== SOURCE DOCUMENT
Ginny & Georgia pivots between these two main characters with regard to narrative point-of-view. When we asked Lampert who the main character was, she replied, “The relationship between the two characters. That’s the ever evolving main character.” In the writers’ room, they plotted Ginny and Georgia’s arcs on one board and their relationship arc on a third board. At times the room was serious and intense, while others it was very playful.
The season was plotted with a definite ending mind. The middle was invented along the way. “There was a lot of free space for how we got there. There was a lot of creation.” Sarah earmarked the main tentpole moments for the season and the writers’ room not only creatively filled in the gaps, but at times, changed the course.
Certain unlikely character pairings were also explored in the writers’ room such as the Ginny and Marcus and Marcus and Hunter Chen (Mason Temple) relationships.
Ginny and Georgia are best friends and worsts enemies as illustrated by their actions. “They have a deep love for one another, but neither can fully understand the other’s world experiences.” They navigate the world with a deep propensity to hurt each other despite their love for each other.
Austin Miller may occupy less screen time than Ginny & Georgia, but nonetheless, he’s pivotal in influencing the Millar family dynamics. “He’s the third leg in the family. Austin also grapples with things Georgia’s done just like his sister.”
Georgia wears a thickly-layered Southern charm which contrasts nicely with the highly buttoned up New England demeanor. “Fry-yay was such a ‘Georgia Miller’ thing to do so we added it to the show,” joked Lampert who grew up in Massachusetts not the South. Frying everything edible in sight on the day after Thanksgiving was not included simply for comical effect. “We wanted a fish out of water feeling for Georgia when she moved to Upper-Crust New England from the South.”
====
== DATA SECTION
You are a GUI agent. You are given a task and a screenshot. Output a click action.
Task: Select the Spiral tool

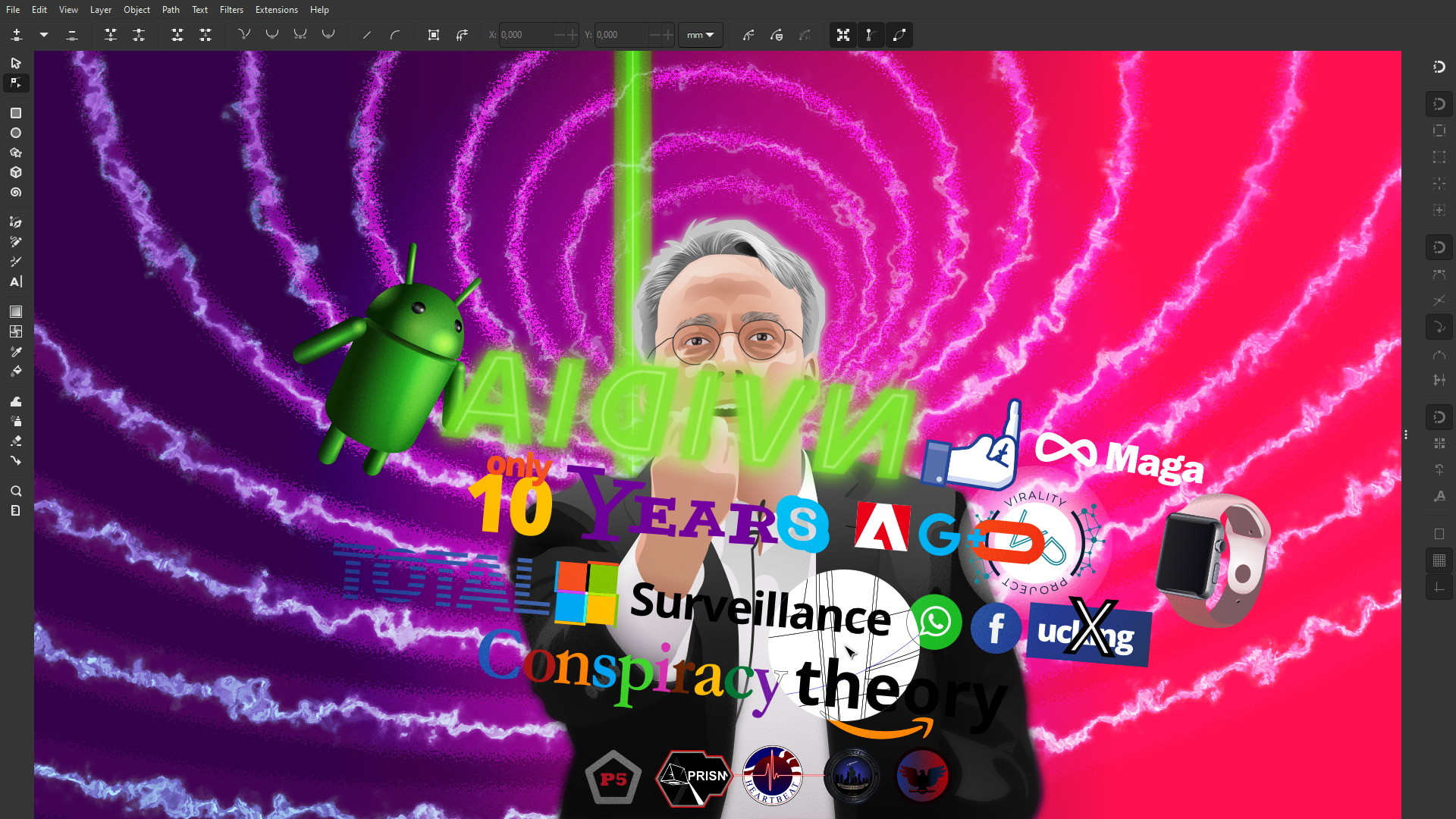pos(16,193)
====
> TASK DETAILS
According to the text on Ginny & Georgia, what did Lampert name as the show's main character? The material above stands apart from the text on Ginny & Georgia.

> COMPLETED TASK
The relationship between the two characters, which she called the ever-evolving main character.